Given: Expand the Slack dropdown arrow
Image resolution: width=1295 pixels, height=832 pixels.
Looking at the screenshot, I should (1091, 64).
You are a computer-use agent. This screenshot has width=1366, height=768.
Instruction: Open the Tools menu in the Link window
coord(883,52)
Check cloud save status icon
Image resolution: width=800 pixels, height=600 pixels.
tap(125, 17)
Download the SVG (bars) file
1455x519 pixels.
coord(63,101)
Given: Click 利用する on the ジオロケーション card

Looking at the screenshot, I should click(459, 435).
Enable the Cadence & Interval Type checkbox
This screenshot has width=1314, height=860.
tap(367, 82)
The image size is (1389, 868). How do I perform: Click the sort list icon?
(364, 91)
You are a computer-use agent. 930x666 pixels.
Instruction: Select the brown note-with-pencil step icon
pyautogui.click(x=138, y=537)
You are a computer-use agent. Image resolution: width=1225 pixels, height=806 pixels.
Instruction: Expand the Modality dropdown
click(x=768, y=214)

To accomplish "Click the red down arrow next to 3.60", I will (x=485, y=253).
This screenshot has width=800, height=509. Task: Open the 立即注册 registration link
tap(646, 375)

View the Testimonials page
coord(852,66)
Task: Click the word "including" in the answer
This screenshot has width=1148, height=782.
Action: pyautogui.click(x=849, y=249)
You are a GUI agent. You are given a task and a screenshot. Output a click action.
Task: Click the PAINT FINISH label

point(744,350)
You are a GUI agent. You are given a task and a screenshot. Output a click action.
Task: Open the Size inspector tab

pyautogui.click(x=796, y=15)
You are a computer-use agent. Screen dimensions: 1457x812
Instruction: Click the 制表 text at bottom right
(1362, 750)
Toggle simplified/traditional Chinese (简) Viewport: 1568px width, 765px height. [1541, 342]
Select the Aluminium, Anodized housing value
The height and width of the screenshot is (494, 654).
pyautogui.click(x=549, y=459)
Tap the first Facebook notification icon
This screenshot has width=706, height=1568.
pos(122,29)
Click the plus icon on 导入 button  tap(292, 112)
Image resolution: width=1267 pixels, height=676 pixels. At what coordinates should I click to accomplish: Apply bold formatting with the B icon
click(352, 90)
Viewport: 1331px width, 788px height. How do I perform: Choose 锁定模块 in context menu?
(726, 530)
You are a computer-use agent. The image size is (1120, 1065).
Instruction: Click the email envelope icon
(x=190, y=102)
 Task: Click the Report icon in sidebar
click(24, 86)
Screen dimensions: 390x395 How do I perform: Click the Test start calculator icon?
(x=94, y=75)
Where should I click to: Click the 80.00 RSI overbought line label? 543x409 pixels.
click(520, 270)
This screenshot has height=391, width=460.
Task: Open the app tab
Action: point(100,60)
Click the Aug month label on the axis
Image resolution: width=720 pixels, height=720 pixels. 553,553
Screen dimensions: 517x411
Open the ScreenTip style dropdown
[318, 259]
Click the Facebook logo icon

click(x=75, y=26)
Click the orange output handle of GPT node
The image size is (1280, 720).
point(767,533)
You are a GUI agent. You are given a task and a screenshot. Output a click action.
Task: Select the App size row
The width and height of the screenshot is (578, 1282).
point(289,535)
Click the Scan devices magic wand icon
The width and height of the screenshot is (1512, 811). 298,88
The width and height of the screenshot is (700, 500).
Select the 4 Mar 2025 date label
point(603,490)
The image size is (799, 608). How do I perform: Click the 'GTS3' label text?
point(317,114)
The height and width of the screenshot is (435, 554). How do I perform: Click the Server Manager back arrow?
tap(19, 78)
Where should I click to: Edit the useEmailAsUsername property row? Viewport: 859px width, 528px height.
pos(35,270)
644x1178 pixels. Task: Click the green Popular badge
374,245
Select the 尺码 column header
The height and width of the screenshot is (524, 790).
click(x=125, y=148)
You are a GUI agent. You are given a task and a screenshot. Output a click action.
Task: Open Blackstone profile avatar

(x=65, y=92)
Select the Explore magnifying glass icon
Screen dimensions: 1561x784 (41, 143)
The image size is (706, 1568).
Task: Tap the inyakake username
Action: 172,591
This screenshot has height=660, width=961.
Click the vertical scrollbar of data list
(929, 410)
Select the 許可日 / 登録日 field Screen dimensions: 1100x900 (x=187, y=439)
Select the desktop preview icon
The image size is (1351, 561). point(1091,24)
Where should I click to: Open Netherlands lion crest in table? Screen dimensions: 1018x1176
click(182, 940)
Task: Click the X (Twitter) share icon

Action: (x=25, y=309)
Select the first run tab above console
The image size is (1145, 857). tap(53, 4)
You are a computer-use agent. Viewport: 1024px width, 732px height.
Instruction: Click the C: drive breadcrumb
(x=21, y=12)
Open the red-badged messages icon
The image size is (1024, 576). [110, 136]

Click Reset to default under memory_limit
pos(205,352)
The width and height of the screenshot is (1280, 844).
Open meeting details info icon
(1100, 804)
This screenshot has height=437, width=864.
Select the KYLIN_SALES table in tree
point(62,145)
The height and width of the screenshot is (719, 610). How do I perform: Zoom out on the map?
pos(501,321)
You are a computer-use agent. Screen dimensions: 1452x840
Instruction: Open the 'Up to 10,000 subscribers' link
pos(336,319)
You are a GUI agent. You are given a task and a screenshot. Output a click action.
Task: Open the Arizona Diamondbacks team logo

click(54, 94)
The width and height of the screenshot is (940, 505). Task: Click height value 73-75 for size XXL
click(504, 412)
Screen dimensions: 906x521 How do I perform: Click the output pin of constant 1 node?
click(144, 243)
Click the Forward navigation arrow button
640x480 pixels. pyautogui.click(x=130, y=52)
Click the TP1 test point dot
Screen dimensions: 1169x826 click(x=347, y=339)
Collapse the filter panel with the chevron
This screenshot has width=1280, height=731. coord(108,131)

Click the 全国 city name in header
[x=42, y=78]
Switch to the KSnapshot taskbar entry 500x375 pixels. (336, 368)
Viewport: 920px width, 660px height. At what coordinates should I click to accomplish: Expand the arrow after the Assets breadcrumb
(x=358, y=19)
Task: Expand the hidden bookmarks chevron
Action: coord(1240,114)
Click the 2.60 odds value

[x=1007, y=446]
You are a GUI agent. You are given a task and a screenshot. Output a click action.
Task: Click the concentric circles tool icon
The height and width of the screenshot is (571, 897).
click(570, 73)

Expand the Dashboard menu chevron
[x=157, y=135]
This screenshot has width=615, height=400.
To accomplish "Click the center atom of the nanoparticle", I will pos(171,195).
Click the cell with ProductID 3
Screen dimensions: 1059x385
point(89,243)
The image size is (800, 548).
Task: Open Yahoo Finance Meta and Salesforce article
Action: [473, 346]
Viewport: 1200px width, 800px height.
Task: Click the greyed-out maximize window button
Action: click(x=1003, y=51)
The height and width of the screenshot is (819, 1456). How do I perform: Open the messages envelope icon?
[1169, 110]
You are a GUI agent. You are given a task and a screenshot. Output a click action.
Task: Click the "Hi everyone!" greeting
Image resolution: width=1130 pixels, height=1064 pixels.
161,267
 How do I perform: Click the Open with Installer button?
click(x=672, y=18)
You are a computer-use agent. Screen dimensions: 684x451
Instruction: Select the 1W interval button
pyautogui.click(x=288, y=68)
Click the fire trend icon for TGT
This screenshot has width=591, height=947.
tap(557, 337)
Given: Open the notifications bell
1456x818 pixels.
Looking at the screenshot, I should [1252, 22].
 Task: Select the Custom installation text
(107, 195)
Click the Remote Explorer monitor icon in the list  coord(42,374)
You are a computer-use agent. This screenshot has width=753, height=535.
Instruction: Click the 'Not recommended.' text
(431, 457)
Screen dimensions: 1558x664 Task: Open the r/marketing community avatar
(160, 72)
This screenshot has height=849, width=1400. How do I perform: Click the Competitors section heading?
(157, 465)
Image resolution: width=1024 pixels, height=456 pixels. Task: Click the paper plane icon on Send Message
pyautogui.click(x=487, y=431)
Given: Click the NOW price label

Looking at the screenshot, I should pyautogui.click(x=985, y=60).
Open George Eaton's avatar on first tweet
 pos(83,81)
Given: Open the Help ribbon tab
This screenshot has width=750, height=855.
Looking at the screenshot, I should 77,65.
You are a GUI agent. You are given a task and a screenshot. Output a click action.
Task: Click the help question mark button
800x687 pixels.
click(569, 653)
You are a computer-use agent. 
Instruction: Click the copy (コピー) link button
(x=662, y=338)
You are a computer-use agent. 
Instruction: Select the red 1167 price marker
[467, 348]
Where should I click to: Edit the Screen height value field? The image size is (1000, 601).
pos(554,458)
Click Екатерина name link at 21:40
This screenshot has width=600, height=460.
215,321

§ **Task prompt**
Reproduce exactly the line that contains "has width=753, height=535." together with each line after it to the end of the entries; include no other lines.

§ **Response to the exercise**
You are a computer-use agent. This screenshot has width=753, height=535.
Instruction: Click the 'Not recommended.' text
(431, 457)
Screen dimensions: 1558x664 Task: Open the r/marketing community avatar
(160, 72)
This screenshot has height=849, width=1400. How do I perform: Click the Competitors section heading?
(157, 465)
Image resolution: width=1024 pixels, height=456 pixels. Task: Click the paper plane icon on Send Message
pyautogui.click(x=487, y=431)
Given: Click the NOW price label

Looking at the screenshot, I should pyautogui.click(x=985, y=60).
Open George Eaton's avatar on first tweet
 pos(83,81)
Given: Open the Help ribbon tab
This screenshot has width=750, height=855.
Looking at the screenshot, I should 77,65.
You are a GUI agent. You are given a task and a screenshot. Output a click action.
Task: Click the help question mark button
800x687 pixels.
click(569, 653)
You are a computer-use agent. 
Instruction: Click the copy (コピー) link button
(x=662, y=338)
You are a computer-use agent. 
Instruction: Select the red 1167 price marker
[467, 348]
Where should I click to: Edit the Screen height value field? The image size is (1000, 601).
pos(554,458)
Click Екатерина name link at 21:40
This screenshot has width=600, height=460.
215,321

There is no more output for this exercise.